泛素蛋白酶体抑制剂诱发多巴胺能神经元内质网应激反应及其凋亡的作用

Effects of ubiquitin proteasome inhibitor induced endoplasmic reticulum stress and apoptosis on dopaminergic neuron

目的 探讨泛素蛋白酶体(ubiquitin proteasome,UP)功能失调诱发的内质网应激反应(endoplasmic reticulum stress response,ERS)机制在多巴胺(dopamine,DA)能神经元变性死亡中的作用.方法 通过MTT及流式细胞仪检测UPS抑制剂Lactacystin对NGF诱导的PC12细胞的神经毒性作用,应用RT-PCR和Western blot技术观察Lactacystin处理后ERS通路中XBP1、Grp78、CHOP表达水平的变化及利血平耗竭胞内DA水平后的影响.结果 不同浓度的Lactacystin 5～20μmol/L处理PC12细胞后,细胞活力呈浓度依赖性下降,其中Lactacystin 10μmo1/L作用24h使细胞活力下降51%.在相同浓度条件下(10μmol/L)流式细胞仪显示的细胞凋亡率在4h、8h、1 6h、24h内逐渐增高(6.1%、14.1%、24.9%、30.9%)(P＜0.01).RT-PCR及免疫印迹检测显示UPS抑制剂处理后XBP1、Grp78和CHOP的基因及蛋白表达水平明显增加,分别在8h、16～24h达到高峰(P＜0.05).Caspase-12基因水平也在Lactacystin诱导后16h显著升高(P＜0.05).利血平预处理则使CHOP、caspase-12基因表达减弱(P＜0.05).结论 UPS功能抑制诱发的内质网应激和相关凋亡途径机制是DA能神经元选择性变性死亡的内在环节之一.

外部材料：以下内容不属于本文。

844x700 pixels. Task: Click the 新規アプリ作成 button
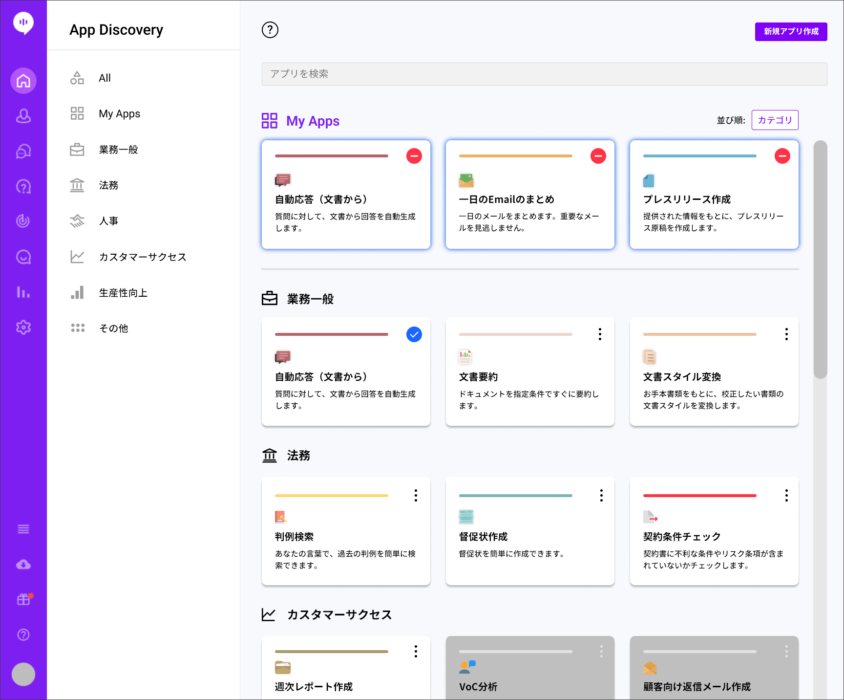(790, 31)
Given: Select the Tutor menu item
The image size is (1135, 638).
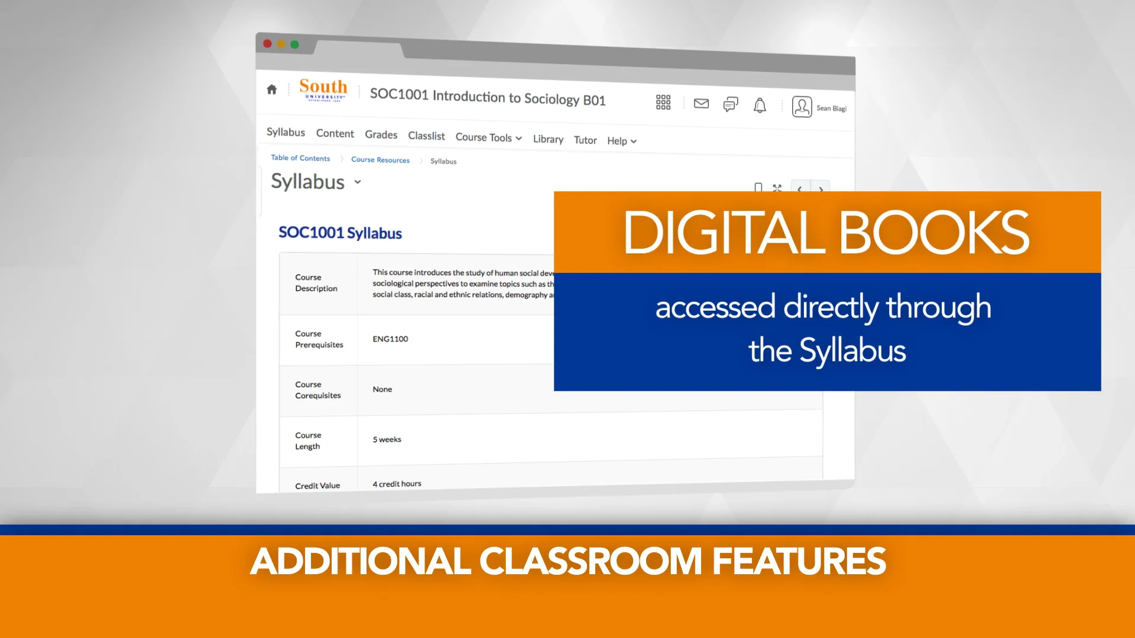Looking at the screenshot, I should tap(585, 140).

Objective To explore the mechanism of endoplasmic reticulum stress response(ERS) induced by ubiquitin proteasome(UP) dysfunction in dopaminergic neurons death. Methods The neurotoxicity of UPS inhibitor,lactacystin,on NGF treated-PC12 cells was measured by using MTT assay and flow cytometry. The expression of ERS-related gene XBP1,Grp78,CHOP,caspase-12 in lactacystin-treated group and reserpine preincubation group was determined with RT-polymerase chain reaction (RT-PCR)and Western blot. Results After exposed to different concentration of lactacystin(5～20μmol/L),PC12 cells showed dose-dependent decrease in cell vitality,51 decline at 10μmol/L concentration for 24 hours. FCM assay confirmed time-dependent cell apoptosis for 4h,8h,16h,24h under 10μmol/L lactacystin treated(6.1,14.1,24.9,30.9,respectively)(P< 0.01 ). The gene and protein expression of XBP1 and Grp78 in lactacystin treated group were significantly increased and reached peak at 8h (P< 0.05 ). The expression level of CHOP and transcription of caspase-12 were increased at 16～24h (P< 0.05 ),but alleviated by reserpine preincubayion(P< 0.05 ). Conclusion The dysfunction of UPS might induce dopaminergic neuron selective death resulted from excessive ERS and relative activated cell apoptosis pathway.